Employment Report

No excuse to dial back on the IR rises then.

Anyone care to place money on where they'll stop? (oh wait - lots have people have placed plenty of money that they'd already have stopped. Oooops.)

Madjock, Dr. Hamilton has an interesting post today on the yield curve .

Best Wishes.

While the data do offer a modest further argument for rate hikes, note that the gain in hourly wages slowed. Note also that, while aggregate hours picked up, they did not pick up as fast as GDP. We may se a reasonably good productivity gain, and correspondingly mild unit labor cost data, as a result.

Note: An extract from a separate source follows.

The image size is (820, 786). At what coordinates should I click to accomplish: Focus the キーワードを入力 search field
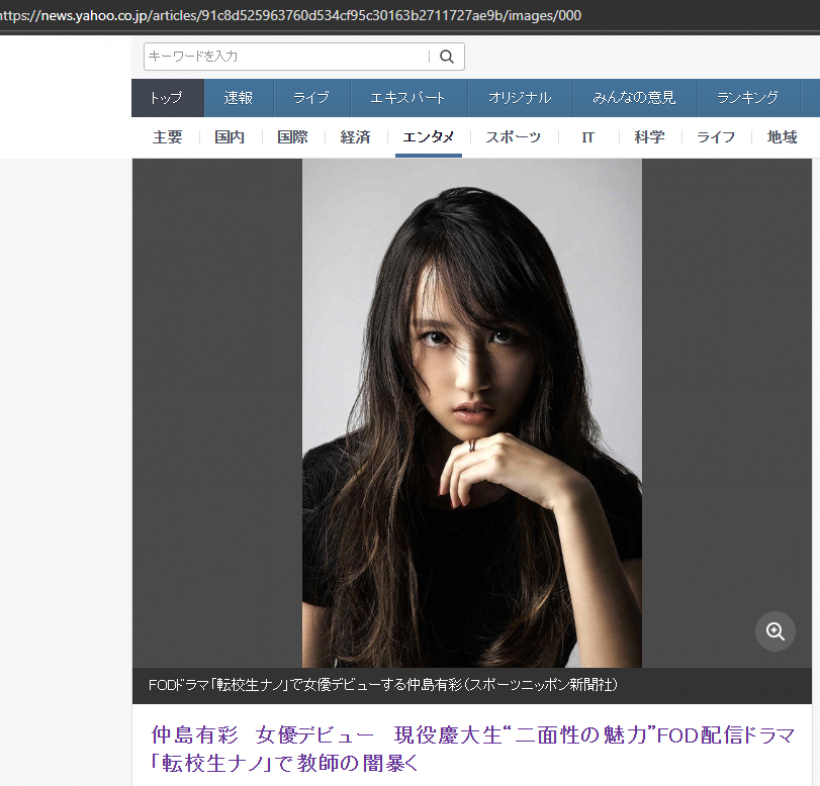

Note that recent public statements from Fed officials point to unit labor costs as the ultimate measure of whether labor market developments are driving inflation.

I must admit to guessing about GDP, though.

sorry just don't buy the numbers they just don't feel right from what I see out in the world I travel in.

Interesting link, thanks for the new site .

St Louis Fed President says 5.25% target 'perfectly reasonable'.

tinyurl.co.uk - making links shorter for everyone!

Ok for a recession lasting four years I guess.

Such cheery news from Lord who guesses the recession will last only 4 years.
Right.
It will take that long to develop a world class bamboo housing industry on those low-lying states that will soon be under a couple of feet of water due to some geological disturbances. Yes, in the long term we have the export to China that we've been looking for: pre-manufactured housing and more rice.
See, I can be cheery too.

Just pointing out the graph begins in 2005. I really think we need to redefine recessions according to employment rather than output. That the last recession lasted 2 months shows how meaningless they have become anymore.